The Perimeter of a rectangle is 76 cm. If sides are in the ratio 11:8, find its sides.
length + width = 76/2 = 38
11x + 8 x = 38
19 x = 38
x = 2
L= 22
w = 16
Let's denote the lengths of the sides of the rectangle as 11x and 8x, where x is a common factor in the ratio.

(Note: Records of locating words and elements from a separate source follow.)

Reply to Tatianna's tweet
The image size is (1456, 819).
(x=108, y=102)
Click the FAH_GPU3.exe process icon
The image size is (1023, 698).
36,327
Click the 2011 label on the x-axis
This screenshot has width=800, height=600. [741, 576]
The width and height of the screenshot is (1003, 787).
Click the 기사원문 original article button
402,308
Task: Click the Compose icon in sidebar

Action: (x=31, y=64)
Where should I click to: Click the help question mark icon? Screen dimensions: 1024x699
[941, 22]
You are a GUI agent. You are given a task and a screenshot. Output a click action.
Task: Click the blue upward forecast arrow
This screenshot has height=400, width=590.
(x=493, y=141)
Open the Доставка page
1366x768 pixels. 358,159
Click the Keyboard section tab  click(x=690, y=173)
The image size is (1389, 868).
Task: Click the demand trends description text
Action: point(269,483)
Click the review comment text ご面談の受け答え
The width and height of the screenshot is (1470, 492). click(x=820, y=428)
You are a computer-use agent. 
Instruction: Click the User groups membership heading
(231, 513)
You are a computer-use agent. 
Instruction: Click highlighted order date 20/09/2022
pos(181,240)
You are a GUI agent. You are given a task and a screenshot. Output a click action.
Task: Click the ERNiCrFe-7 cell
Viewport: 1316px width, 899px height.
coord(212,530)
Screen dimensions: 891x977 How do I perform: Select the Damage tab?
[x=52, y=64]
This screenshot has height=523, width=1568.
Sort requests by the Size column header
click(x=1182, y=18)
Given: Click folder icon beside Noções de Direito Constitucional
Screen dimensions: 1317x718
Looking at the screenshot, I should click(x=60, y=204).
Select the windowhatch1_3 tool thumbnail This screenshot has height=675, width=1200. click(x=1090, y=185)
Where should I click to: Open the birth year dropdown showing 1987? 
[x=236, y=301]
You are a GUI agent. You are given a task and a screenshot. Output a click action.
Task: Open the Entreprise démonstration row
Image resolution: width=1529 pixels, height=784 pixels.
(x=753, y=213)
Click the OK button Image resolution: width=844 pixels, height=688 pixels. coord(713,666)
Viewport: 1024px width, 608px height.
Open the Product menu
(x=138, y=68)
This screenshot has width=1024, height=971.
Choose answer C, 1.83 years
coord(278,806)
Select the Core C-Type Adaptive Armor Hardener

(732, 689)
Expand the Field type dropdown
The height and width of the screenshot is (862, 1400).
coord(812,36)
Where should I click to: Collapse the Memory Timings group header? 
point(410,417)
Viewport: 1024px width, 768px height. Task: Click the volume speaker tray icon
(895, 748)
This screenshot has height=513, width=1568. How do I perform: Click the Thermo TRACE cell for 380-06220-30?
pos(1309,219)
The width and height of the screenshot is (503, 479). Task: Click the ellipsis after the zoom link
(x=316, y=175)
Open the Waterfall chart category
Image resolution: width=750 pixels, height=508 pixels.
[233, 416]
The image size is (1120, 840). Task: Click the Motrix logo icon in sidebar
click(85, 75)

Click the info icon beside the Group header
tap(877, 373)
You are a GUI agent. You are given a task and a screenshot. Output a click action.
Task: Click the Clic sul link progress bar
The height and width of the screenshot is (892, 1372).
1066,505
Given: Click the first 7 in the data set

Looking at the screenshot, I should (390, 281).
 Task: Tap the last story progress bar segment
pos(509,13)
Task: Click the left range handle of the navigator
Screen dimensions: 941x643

The perimeter of a rectangle can be calculated by adding the lengths of all four sides. In this case, we have:
Perimeter = 2(Length + Width)
Given that the perimeter is 76 cm and the sides are in the ratio 11:8, we can set up the following equation:
76 = 2(11x + 8x)
We can simplify the equation:
76 = 2(19x)
Divide both sides by 2 to isolate the variable:
38 = 19x
Now, we can solve for x by dividing both sides by 19:
x = 2
Now that we know the value of x, we can find the lengths of the sides of the rectangle:
Length = 11x = 11 * 2 = 22 cm
Width = 8x = 8 * 2 = 16 cm
Therefore, the sides of the rectangle are 22 cm and 16 cm.
To find the sides of the rectangle, we first need to set up a system of equations based on the given information.
Let the lengths of the sides be 11x and 8x, where x is a common factor.
The perimeter of a rectangle is given by the formula:
Perimeter = 2 * (length + width)
So, we can set up the equation:
2 * (11x + 8x) = 76
Simplifying the equation, we get:
38x = 76
Dividing both sides by 38, we find:
x = 76 / 38
x = 2
Now that we know the value of x, we can find the lengths of the sides:
Length = 11x = 11 * 2 = 22 cm
Width = 8x = 8 * 2 = 16 cm
Therefore, the sides of the rectangle are 22 cm and 16 cm.